And when the ICAC in their report into Mid-Western Council in October 2016 raises their concern about “no reason (that is terminated by the councillors without a reason being given to the employee”) creating the possibility of GMs being forced to do things or be compromised by councillors and, equally, senior staff being forced to do things or compromised by the GM, that should have given the OLG a nudge.

Everyone’s expectations are that when the ICAC hands down its report into the former Canterbury in Operation Dasha later this year, they will address the corruption and compromising risks that accompany contracts that allow termination with “no reason”.

It’s time this was fixed.

We start negotiating a new Local Government State Award this month

Yes, it’s that time again. Every three years it’s here before we know it, another seven to nine months of negotiation between the three unions and LGNSW and the normal posturing to get things started by LGNSW with a range of issues they raise every time including wanting indoor staff to work a 38 hour week. This claim gets dragged up each award from either their HR/management consultative group, or some of the members of their Board who want to demonstrate their interest in stripping away entitlements and conditions of employment.

We like Delacroix’s 1830 depiction of “Liberty Leading the People” in the battle against the forces of reaction and privilege to remind us that the forces of reaction need to be dealt with in these discussions as well.

Given that the original Award was made in late 1991 by agreement between LGNSW and the three unions, and has been varied every three years or so since by agreement, those kind of claims get pushed aside fairly quickly so we can get on with those things where it’s possible to reach agreement. This year will be no different.

You may see petitions around the place being circulated via the USU urging signatures to protect employment and while we ignore the posturing by the bosses, we encourage you to sign the petition.

Here’s a link to the LGNSW log of claims and here’s a link to our log, endorsed by the Committee of Management this week. You will see we’ve incorporated in it some suggested changes to the Award based upon experiences we’ve had in disputes with councils over the past few years.

Like the other parties, we reserve our right to any other claims as well, so if there’s something you’d really like to see added, let us know.

As a procedural step LGNSW filed an industrial dispute to allow a role for the IRC when we come down to those issues we are struggling to resolve. It was listed before Commissioner Murphy on 28 August and we agreed that we would start negotiating for a day on 23 September at the USU office, 28 October at the LGNSW office (after some good-natured banter about whether they could afford to provide lunch given their embracing of a new austerity) and back to the USU on 2 December.

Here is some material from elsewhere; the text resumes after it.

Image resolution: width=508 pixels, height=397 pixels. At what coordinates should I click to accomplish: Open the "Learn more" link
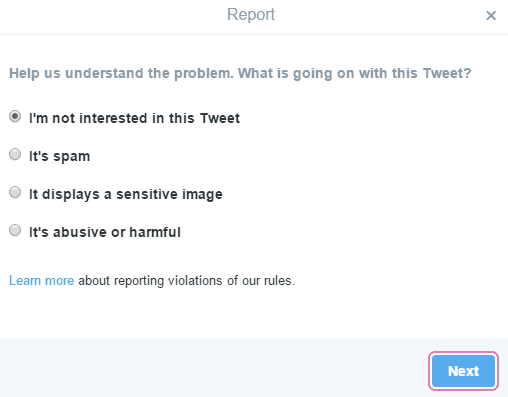[x=41, y=281]
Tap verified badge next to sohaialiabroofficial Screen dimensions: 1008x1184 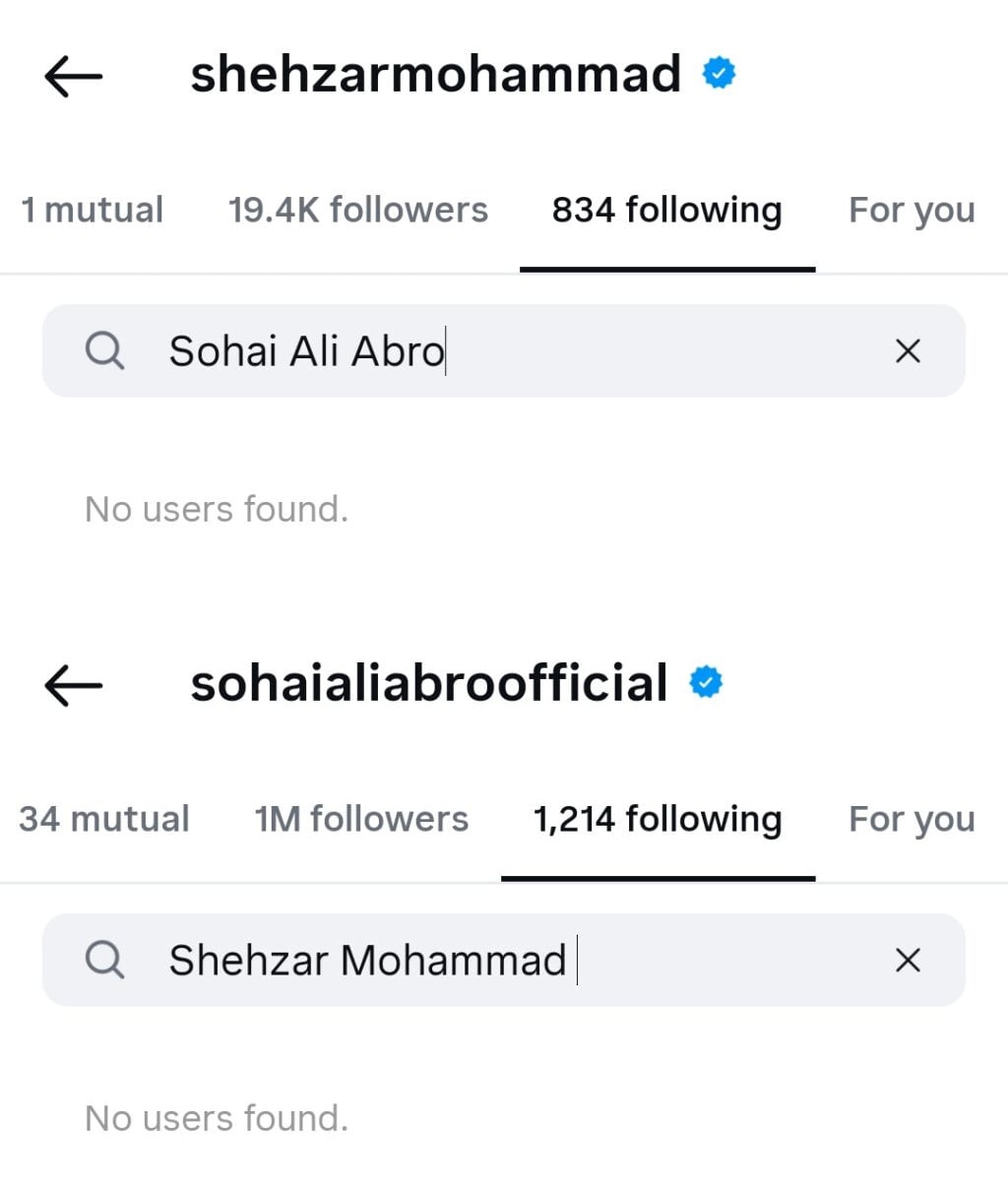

Commissioner Murphy set eight days starting on 6 November and with a final date of 22 June where, all things being equal, the 2020 Award will be made by consent of the parties to operate from 1 July. And, because optimism is always a good thing to embrace going into an exercise like this, 9 June has been set as well - and wouldn’t it be nice if the bosses drop off their stupid claims and we reach agreement on a new improved award and have it made nice and early in June.

Senior Staff are being invited to respond to some questions about their job security

We don’t think senior staff should have to spend their working life sitting on the brink.

Is the GM happy today, or getting a bit too pompous and self-important and wanting you to bow, or scrape? Or approve that DA that doesn’t comply with the planning instruments? Or go soft on the breach of environmental/PoPE, or other legislative requirements for an influential local? Or any other of a multitude of risks.

The three unions are asking senior staff, other than general managers, to respond to our concerns about their vulnerability and what sort of steps they would like to see followed by the Government.

There will be a circular from the three unions headed Senior Staff and the Local Government Act and there is a special link, if you are a depa member, to allow you to respond.

Please do so. We are looking for an authoritative survey of senior staff about their vulnerability as part of our campaign to provide better employment protection and fair treatment for everyone.

A hapless of Building Ministers announcing bugger all in Sydney

There are now four heavily publicised residential apartment buildings in Sydney which are either totally uninhabitable, or largely uninhabitable. The subsequent collapse of confidence in the residential apartment market and revelations about flammable aluminium cladding created a crisis for certifiers of apartment building unable to obtain professional indemnity or building insurance.

It’s no coincidence that the collective noun for a group or flock of Building Ministers is a hapless, because no one looked more hapless than those ministers faffing around about an industry that has been deregulated now for more than 20 years, scratching their heads, and wondering what has gone wrong.

While the meeting reached an agreement between the states and the federal government to pursue national building standards, fund an implementation team to carry out the recommendations from the recent Building Confidence report and tried to do something about insurance companies acting properly by refusing to insure things that are too high risk, so what? What about the elephant?

The NSW Premier Gladys Berejiklian was the first to throw her hands in the air. On 10 July she admitted “it hasn’t worked”. While she wanted to “assure the community that we know there’s a problem” she said the problem was “there’s a gap in legislation. We allowed the industry to self-regulate and it hasn’t worked. There are too many challenges, too many problems, and that’s why the government is willing to legislate.”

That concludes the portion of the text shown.